• _What you have to do_
Which lines run from the line with "This screenshot has height=218, width=300." through the line with "Click the Độ" in the entries below? Print them exactly, both ends included, and nothing more.

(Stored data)
--------------------------------

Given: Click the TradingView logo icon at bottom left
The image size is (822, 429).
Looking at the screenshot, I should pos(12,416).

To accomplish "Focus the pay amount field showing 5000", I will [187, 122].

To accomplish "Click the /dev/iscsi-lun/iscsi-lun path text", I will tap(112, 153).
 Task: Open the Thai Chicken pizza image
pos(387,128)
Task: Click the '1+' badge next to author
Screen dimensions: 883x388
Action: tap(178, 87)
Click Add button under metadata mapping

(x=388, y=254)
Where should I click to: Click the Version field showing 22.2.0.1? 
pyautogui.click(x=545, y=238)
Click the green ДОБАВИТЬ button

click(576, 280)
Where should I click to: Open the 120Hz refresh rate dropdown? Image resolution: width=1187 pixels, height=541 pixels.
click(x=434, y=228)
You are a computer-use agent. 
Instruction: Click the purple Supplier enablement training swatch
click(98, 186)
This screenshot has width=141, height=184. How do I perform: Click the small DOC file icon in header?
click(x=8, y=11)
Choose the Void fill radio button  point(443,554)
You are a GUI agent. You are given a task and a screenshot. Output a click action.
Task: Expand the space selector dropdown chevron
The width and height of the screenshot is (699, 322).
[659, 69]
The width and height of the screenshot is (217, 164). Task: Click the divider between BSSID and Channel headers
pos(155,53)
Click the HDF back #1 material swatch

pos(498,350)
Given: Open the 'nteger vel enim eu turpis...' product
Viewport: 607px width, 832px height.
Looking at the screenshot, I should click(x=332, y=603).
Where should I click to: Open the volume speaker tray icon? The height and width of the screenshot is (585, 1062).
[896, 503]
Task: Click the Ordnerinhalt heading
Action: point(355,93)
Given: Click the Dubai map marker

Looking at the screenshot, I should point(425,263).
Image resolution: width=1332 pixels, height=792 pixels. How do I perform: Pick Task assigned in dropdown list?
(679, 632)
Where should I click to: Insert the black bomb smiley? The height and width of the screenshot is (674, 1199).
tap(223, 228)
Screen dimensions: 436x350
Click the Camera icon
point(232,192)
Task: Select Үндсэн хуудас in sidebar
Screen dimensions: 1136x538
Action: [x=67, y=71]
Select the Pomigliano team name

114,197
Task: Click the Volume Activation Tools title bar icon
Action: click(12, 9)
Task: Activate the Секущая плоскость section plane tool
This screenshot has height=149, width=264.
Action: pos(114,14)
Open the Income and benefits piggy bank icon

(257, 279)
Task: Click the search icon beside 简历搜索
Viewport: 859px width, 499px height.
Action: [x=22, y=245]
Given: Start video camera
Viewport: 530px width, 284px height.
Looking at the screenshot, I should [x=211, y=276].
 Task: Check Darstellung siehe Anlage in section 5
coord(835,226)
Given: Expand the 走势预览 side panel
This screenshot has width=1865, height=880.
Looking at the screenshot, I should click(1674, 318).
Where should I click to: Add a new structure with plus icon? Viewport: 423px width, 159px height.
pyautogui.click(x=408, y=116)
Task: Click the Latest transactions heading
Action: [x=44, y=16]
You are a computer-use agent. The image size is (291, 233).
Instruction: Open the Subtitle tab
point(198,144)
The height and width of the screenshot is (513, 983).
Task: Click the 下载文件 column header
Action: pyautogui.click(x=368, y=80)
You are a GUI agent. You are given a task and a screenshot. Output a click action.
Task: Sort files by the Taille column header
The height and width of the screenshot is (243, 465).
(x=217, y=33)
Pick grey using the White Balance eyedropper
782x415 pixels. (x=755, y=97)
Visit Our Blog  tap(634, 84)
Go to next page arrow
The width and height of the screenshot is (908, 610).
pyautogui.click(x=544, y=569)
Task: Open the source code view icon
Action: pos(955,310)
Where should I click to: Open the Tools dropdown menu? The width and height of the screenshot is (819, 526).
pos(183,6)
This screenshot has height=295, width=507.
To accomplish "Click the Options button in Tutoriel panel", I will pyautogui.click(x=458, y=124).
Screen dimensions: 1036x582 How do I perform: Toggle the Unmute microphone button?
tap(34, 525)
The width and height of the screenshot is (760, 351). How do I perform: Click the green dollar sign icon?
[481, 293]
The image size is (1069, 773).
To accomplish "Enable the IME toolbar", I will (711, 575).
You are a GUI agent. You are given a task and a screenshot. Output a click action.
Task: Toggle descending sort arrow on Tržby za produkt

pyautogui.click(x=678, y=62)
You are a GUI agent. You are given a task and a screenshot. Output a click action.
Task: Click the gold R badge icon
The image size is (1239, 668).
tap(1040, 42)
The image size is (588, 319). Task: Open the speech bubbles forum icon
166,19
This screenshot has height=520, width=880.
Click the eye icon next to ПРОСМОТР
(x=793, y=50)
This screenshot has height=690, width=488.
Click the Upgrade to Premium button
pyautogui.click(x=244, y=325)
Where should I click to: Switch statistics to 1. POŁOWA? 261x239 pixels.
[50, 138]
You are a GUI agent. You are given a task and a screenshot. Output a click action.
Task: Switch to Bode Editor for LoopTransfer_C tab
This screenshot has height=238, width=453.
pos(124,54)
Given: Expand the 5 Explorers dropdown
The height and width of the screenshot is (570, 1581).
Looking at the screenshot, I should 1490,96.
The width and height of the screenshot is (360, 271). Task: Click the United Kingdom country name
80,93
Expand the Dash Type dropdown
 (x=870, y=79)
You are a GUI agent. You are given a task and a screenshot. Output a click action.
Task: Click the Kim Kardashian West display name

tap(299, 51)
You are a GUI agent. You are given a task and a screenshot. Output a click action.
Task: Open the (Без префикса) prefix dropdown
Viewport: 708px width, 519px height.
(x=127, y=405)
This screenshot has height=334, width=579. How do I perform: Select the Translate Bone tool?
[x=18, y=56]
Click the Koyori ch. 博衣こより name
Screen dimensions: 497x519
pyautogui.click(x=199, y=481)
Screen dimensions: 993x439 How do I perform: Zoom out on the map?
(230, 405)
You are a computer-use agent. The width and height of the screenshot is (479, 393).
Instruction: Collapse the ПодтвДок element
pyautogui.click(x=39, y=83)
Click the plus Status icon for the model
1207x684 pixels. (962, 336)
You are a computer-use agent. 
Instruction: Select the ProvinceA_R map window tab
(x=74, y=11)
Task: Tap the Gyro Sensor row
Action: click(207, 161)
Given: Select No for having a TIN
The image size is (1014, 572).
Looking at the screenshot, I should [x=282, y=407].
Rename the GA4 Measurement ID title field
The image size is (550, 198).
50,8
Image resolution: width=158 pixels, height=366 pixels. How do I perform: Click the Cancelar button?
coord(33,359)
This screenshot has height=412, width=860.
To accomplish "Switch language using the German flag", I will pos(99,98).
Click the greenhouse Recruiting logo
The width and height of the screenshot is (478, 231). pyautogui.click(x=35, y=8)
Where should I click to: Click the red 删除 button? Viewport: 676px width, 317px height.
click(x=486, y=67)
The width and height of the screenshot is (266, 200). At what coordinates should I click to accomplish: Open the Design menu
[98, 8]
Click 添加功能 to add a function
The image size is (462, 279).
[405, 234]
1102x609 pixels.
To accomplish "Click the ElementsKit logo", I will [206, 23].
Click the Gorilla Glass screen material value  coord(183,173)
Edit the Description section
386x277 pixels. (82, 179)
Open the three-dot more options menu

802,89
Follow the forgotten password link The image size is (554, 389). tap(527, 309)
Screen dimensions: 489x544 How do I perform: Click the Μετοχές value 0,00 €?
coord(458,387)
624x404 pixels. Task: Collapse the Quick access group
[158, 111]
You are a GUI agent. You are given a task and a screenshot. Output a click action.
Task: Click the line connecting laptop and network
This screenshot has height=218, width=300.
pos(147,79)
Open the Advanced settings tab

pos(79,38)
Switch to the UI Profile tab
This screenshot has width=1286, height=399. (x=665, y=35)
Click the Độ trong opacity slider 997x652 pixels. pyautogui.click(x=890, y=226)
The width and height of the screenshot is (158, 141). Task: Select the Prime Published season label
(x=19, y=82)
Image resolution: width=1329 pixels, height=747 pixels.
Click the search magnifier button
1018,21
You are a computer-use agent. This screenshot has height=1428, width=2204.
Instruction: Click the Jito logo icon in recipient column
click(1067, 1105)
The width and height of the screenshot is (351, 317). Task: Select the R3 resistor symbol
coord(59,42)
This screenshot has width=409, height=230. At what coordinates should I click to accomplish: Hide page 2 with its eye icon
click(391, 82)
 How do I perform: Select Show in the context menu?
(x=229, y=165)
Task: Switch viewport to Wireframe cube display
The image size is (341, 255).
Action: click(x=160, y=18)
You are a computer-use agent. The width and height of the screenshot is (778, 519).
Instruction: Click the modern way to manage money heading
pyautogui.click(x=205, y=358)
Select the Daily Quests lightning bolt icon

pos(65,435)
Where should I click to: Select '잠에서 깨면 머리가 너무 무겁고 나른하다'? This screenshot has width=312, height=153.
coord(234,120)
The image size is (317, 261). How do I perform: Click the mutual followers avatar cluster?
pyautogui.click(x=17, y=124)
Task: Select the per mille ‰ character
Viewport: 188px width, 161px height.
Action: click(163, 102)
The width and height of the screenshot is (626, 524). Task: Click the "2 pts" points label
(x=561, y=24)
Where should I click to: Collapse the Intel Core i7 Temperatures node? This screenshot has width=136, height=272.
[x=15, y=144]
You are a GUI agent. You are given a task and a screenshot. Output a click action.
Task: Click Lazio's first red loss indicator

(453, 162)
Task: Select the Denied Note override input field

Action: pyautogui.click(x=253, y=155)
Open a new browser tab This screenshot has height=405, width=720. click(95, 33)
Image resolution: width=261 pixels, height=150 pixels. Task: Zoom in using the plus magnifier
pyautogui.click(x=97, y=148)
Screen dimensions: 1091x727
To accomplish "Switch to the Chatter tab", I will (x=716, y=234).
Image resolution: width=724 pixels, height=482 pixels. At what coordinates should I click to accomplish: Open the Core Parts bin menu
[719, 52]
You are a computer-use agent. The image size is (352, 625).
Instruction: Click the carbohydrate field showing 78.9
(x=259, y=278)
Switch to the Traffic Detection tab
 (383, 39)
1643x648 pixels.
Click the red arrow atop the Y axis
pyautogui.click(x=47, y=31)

--------------------------------

• _Problem solution_
This screenshot has height=218, width=300.
pos(147,79)
Open the Advanced settings tab

pos(79,38)
Switch to the UI Profile tab
This screenshot has width=1286, height=399. (x=665, y=35)
Click the Độ trong opacity slider 997x652 pixels. pyautogui.click(x=890, y=226)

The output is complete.